Communication de Jean-Paul M.



Autorité et confiance


Autorité et confiance sont de prime abord antinomiques l'une de l'autre, et pourtant elles sont strictement complémentaires. C'est ce que je voudrais démontrer ici :

Exercer l'autorité suppose un climat de confiance. Il peut en être autrement mais on parlera dès lors d'autoritarisme.
Des exemples me feront mieux comprendre. L'appel matinal : il s'agit d'un acte d'autorité élémentaire, peut-être un acte fondateur dans un climat de confiance il est vécu comme une signification que tout va bien pour chacun. Évidemment dans la défiance l'accent est mis sur une vérification que personne n'a fait le mur. La vigilance lors d'une inspection peut avoir deux buts : l'un peut être rapproché d'une visite médicale, à savoir que tout va bien ; l'autre, plus matériel, peut être vécu comme un abus de sollicitude. L'appel matinal a aussi une valeur symbolique de respect. Mais il va de soi que vidé de son sens, il prend une signification de vexation. Il n'est pour s'en convaincre que de faire appel à l'épisode contemporain du Parc des Princes (Marseillaise sifflée).Le contre-exemple du Parc des Princes mérite une explication. Le symbole consiste en trois attitudes : drapeau, hymne national, et geste. Par cet usage, le respect dû à ces trois signaux envisage une allégeance à tout le code symbolique de l'autorité : respect de classe et d'autorité.

L'autorité risque de changer dans un sens selon qu'elle se développe dans un climat de confiance ou de défiance. Quatre exemples d'ordres médicaux et sociaux en font la démonstration.

1. L'exemple du concombre espagnol : une véracité attribuée à des experts de façon prématurée a donné lieu à un effondrement du cours des concombres espagnols.

· · ·

Explorer le document:
**1.** Comment rendre en anglais cette phrase de l'extrait sur l'autorité et la confiance : « L'appel matinal a aussi une valeur symbolique de respect. » ?
**2.** Reprenez l'extrait sur l'autorité et la confiance après sa dernière phrase et poursuivez-le.
Les enregistrements n'interviennent en rien ici.

Données à examiner:
· · ·

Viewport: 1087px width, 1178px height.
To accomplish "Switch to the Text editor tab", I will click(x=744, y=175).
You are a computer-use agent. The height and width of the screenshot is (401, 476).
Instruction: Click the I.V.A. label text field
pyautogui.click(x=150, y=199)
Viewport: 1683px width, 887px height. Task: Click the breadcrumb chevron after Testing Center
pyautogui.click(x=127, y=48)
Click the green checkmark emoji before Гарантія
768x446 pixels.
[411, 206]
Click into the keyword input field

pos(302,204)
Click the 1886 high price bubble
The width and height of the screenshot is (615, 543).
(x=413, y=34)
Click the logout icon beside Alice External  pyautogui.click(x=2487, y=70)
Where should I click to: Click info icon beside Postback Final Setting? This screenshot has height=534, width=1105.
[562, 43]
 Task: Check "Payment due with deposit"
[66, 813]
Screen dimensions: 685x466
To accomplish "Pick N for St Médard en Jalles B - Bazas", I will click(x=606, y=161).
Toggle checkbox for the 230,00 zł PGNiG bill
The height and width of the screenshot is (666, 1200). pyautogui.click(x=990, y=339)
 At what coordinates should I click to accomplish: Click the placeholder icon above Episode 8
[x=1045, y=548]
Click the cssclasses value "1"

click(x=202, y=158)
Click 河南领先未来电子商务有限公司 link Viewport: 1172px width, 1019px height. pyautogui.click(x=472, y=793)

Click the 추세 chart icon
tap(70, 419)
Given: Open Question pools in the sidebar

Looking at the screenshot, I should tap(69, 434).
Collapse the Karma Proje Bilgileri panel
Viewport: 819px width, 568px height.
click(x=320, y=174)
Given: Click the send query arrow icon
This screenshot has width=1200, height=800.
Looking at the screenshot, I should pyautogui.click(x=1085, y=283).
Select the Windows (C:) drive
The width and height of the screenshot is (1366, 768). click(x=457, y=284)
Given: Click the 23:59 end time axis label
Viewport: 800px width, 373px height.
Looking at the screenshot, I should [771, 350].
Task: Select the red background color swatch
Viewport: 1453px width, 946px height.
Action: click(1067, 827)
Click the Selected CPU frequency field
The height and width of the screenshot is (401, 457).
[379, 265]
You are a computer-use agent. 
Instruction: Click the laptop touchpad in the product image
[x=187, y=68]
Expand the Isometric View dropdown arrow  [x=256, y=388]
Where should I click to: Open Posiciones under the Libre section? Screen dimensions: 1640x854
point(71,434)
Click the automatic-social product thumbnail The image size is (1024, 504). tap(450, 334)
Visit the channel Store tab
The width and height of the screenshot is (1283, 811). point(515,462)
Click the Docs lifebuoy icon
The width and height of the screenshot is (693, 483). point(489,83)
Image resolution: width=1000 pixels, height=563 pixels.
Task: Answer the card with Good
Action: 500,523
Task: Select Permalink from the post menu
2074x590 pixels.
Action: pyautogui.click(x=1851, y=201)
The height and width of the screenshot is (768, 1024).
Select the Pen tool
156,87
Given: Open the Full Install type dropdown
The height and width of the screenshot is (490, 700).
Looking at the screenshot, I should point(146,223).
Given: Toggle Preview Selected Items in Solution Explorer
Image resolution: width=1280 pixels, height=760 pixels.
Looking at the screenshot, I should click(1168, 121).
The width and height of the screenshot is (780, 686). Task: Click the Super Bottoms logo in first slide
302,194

· · ·

Réponses par tâche:
**1.** The morning roll call also has a symbolic value of respect.

**2.**
2. La vaccination contre la grippe aviaire : une Secrétaire d'État à la Santé a par excès de principe de précaution fait dépenser un argent fou aux contribuables, alors qu'un climat de confiance entre les médecins et les patients aurait suffit à affiner tout ça.
3. Les prothèses mammaires : il y a eu là une véritable falsification de l'usage de prothèses moins tarifées. Ceci signifiait un climat de défiance entre les patients et leurs médecins. Autrement, ceci n'aurait pas été possible.
4. L'exemple du Mediator : alors que tout laissait à penser que les laboratoires Servier étaient incarnés par un homme d'honneur, il en fut tout autrement.

Il s'agit d'exemples d'origine médicale parce que je suis plus à l'aise avec cela. Et on doit penser que c'était un dernier refuge pour la notion d'honneur qui se situe entre le patient et son médecin.

Du côté du rationnel, on doit placer les experts. La rationalité s'oppose à l'inconscient. On pourrait opposer l'éthique allié à l'inconscient et la morale alliée au domaine rationnel.


 Comment regagner la confiance ?

Il y a trois voies pour cela :

– l'une prend un maximum de temps. Elle repose sur la première enfance et sur ce que les parents sont susceptibles d'y faire. Il s'agit sans se lasser de transformer la dépendance du nourrisson en germe de confiance à l'égard de ses parents. Les parents n'ont pas besoin de preuve, il suffit qu'ils répondent dans un délai raisonnable aux désirs exprimés par l'enfant.
– La seconde voie est vouée à l'échec et elle en a fait la démonstration. Elle consiste à emprunter la voie du rationnel en nommant des experts à proportion de leurs compétences.
Chaque échec est grave et ruine le « capital » de confiance, d'autant plus qu'il ne fait pas l'objet d'un désaveu de la part de ceux qui l'ont commis.
– La troisième voie est une impasse. Elle consiste à créer des situations d'autorité de façon hiérarchique sans se préoccuper du climat de confiance dont elle doit nécessairement être assortie.

Autrement dit, il n'y a qu'une seule voie pour rétablir le climat de confiance. Il faut utiliser la dépendance initiale de la première enfance et attendre que la confiance aveugle se mue progressivement en confiance éclairée.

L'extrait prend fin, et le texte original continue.